There is, however, another more light-hearted theme in the new quest for a workable New Canada at last that has not really been addressed in the past. You can see it in a yet another Globe and Mail column – this time by the current dean of anglophone Ottawa journalists, Jeffrey Simpson, just after the September 27 official installation of Mme Michaelle Jean from Quebec as the new governor general of Canada.

“With Michalle Jean’s investiture as Canada’s 27th Governor-General yesterday,” Mr. Simpson wrote on September 28, “the country now has about five years, the normal term for the job, to prepare for cutting the institution’s tie to Britain … The Governor-General is the Queen’s representative in a country that no longer needs the British royalty. We can now use the time of Madame Jean’s tenure as Governor-General to resolve how to make the position into Canada’s head of state, in law, as well as fact.”

The New Canada, to start with, is increasingly multicultural, as well as linguistically and geographically diverse. It now quite remarkably includes people with ancestors in almost every country of the world today.

To growing numbers of Canadian citizens nowadays, it seems that the only practical function of Canada’s rather quaint lingering constitutional attachments to the British monarchy is to give people of British ancestry a special status in Canadian society, that finally contradicts the modern democratic impulse. (Which is also of course what the British monarchy in Canada has long seemed to symbolize for the French-speaking majority in Quebec.)

Remember the French Foreign Legion … “March or Die” … ?

It would seem clear enough as well that a Canada which is at last going to pull itself together and get down to practical solutions for the assorted longstanding problems of Canadian federalism, after the decline and fall of the old British Empire, will no longer need the symbolic crutch of the British monarchy, to guide its 21st century fortunes on the North American continent.

It could similarly make some down-to-earth sense to apply Jeffrey Simpson’s proposed five-year deadline for a democratic reform of the office of governor general to such less light-hearted but more practically urgent tasks as reforming the role of Quebec in the Canadian federal system, and more effectively representing Canadian regionalism outside Quebec in the federal parliament.

Many will of course urge that all this is just impossible.

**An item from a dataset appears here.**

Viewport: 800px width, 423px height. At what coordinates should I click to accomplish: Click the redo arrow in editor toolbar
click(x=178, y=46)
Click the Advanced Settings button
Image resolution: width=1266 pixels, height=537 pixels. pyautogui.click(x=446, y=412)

Canada is a country whose fundamental problems are never solved. Just get used to it, etc. But it does seem increasingly clear that the challenging new era of the global village in the 21st century is bringing many new and rather different political and economic calculations into play. The old worlds of John A. Macdonald (and Georges Etienne Cartier) and William Lyon Mackenzie King (and Ernest Lapointe) have vanished forever.

A country that cannot finally come up with at least a few practical solutions to some of its most fundamental problems just may not have much of a future left. And why shouldn’t Canada have its own strong future after all?

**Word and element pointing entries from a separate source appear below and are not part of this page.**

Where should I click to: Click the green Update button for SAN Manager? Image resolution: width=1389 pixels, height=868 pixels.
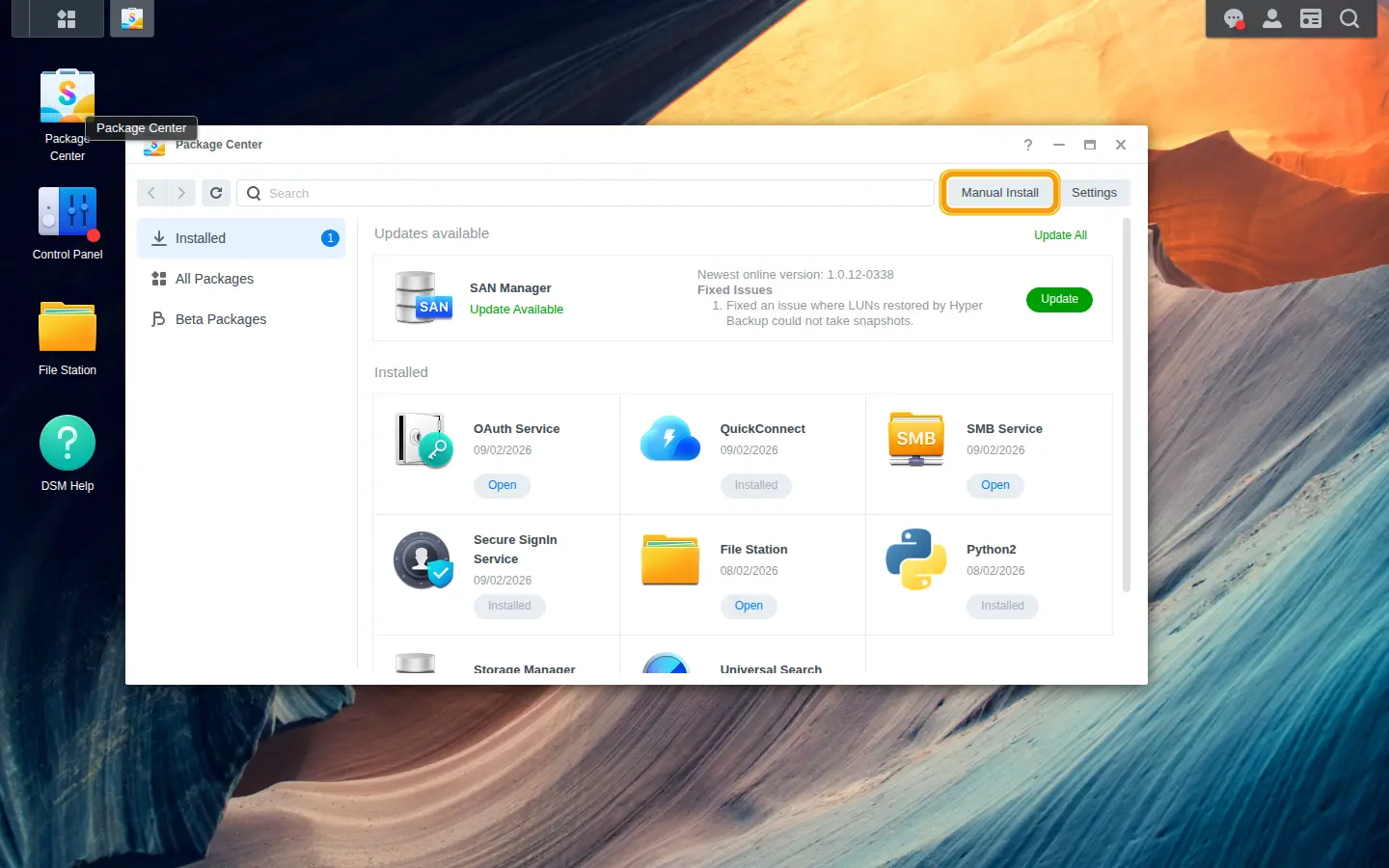coord(1059,300)
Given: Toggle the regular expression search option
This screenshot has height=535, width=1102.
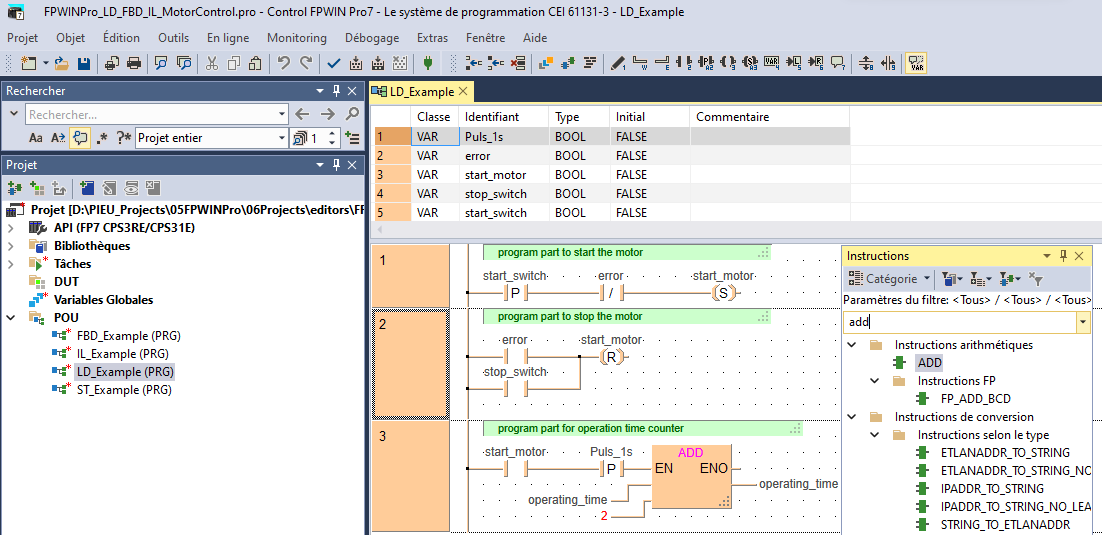Looking at the screenshot, I should [x=102, y=138].
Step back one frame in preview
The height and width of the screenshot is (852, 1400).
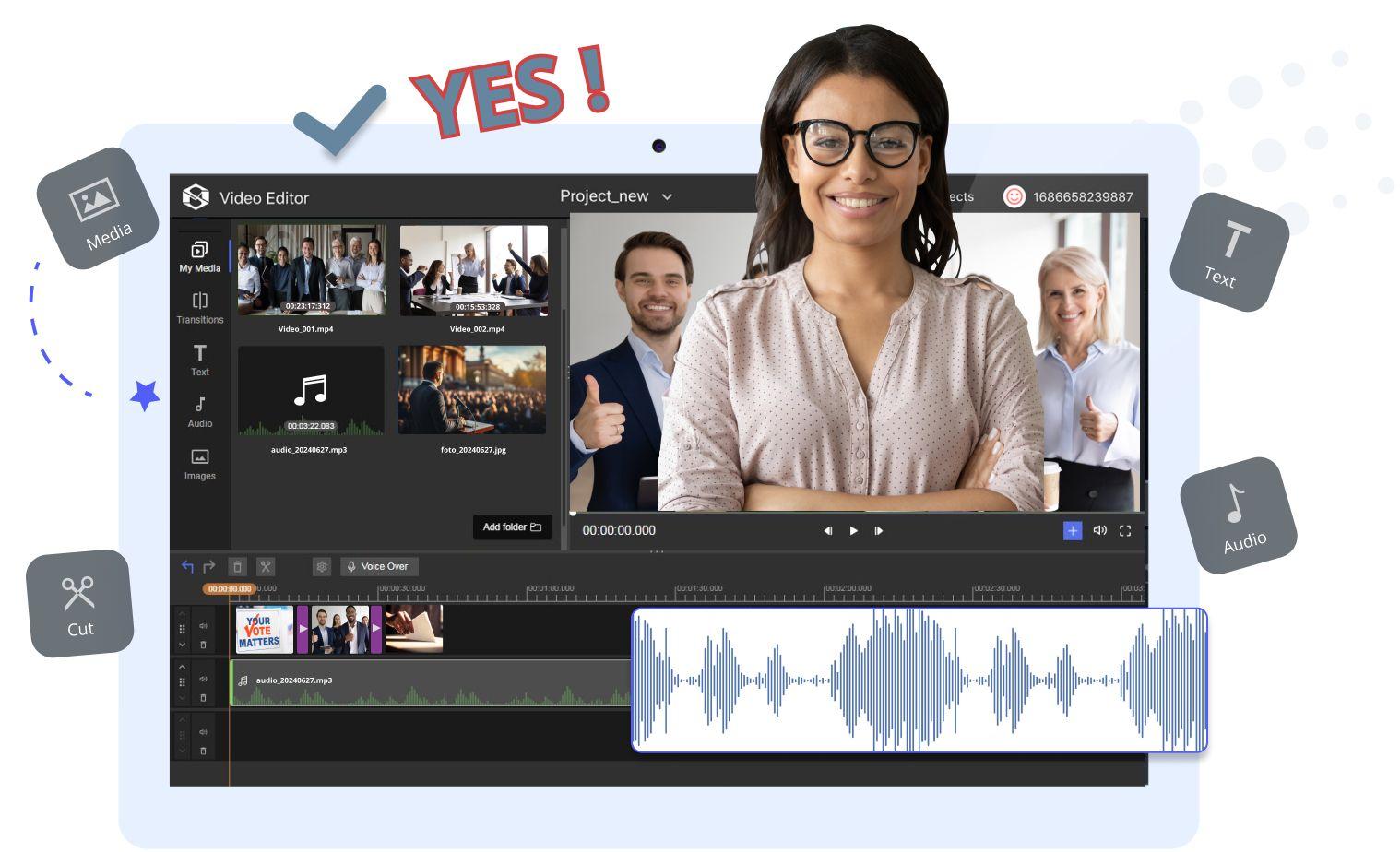pyautogui.click(x=827, y=531)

Canada Day todayWhat kind of a future can a Canada that has no attachments at all to Quebec (or Western Canada, etc) in the 21st century realistically hope for? And, just as important no doubt, what kind of a future can a Quebec (or Western Canada etc) that has no attachments at all to Canada hope for?

In any case, what such recent public opinion surveys as the new Strategic Counsel poll on Quebec sovereignty seem to be suggesting is that the people of Canada increasingly do have the stomach to look such questions square in the face and move ahead. It may just be the political and other leadership that remains a bit queasy? And if the country did actually at least start to dig into such longstanding conundrums in the imminent next federal election, whenever it may be, the results could even prove almost seriously interesting, for a change. However you look at it, Allan Gregg’s conclusion that “there is an appetite for finality right now … An appetite not simply in English Canada, but even in Quebec” has finally got to be good news.